Shell Canada is outright owner of the Niglintgak field, discovered in 1973, with marketable reserves estimated at 970 billion cubic feet.

ConocoPhillips Canada, with 75 percent, and ExxonMobil Canada, with 25 percent, jointly own the Parsons Lake discovery of 1972, with estimated marketable reserves of 1.8 tcf.

Sharing a spot among the co-venturers is the Aboriginal Pipeline Group, which could represent six aboriginal regions along the pipeline right of way, and holds an option to take up to a one-third equity stake if it is able to deliver incremental gas volumes from independent explorers in the Mackenzie Delta.

Up to 1.2 bcf a day

Current plans before regulators point to combined initial volumes of 830 million to 1.2 billion cubic feet per day, with design capacity for 1.9 bcf per day.

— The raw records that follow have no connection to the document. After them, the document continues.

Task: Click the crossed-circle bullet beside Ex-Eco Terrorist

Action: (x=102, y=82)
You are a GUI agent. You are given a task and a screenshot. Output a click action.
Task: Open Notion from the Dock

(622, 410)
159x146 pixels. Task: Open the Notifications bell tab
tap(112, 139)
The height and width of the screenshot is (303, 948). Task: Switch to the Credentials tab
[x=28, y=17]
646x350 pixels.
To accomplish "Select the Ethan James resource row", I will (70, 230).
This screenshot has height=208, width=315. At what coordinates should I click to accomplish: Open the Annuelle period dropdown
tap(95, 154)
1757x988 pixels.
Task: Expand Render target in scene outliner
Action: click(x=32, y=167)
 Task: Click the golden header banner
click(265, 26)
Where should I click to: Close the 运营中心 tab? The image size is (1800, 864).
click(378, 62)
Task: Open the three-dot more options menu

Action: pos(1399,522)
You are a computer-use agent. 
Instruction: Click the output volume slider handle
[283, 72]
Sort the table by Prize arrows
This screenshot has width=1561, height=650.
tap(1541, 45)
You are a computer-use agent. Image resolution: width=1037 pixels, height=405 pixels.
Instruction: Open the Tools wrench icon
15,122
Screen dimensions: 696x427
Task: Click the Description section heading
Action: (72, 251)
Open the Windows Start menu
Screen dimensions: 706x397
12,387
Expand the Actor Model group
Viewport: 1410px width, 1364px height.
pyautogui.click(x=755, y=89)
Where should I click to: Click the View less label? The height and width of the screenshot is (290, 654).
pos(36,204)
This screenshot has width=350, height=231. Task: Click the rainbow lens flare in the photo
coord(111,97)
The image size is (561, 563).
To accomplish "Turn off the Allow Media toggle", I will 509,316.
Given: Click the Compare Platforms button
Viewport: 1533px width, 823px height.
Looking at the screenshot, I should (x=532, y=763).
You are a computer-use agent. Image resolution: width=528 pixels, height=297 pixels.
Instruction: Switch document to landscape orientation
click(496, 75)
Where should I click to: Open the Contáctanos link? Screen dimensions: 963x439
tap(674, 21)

TransCanada is the front-runner to build and operate the main gas line from the Delta to northern Alberta (Enbridge is viewed as a contender to build and operate a natural gas liquids pipeline to its existing crude oil line from Norman Wells to northern Alberta).

TransCanada has contributed upwards of C$85 million to help the APG play its role in the regulatory process.

If the pipeline proceeds, the APG is committed to repaying that loan, while TransCanada has an option to obtain up to 5 percent of the pipeline if the anchor producers choose to reduce their overall share.

If any of the producers sells or reduces its ownership interest in the pipeline, TransCanada has first right to acquire 50 percent of such opportunities, with the APG and other owners sharing the remaining 50 percent.

The full details of various other options available to the APG, TransCanada and the owners are available on the MGP Web site at www.mackenziegasproject.com.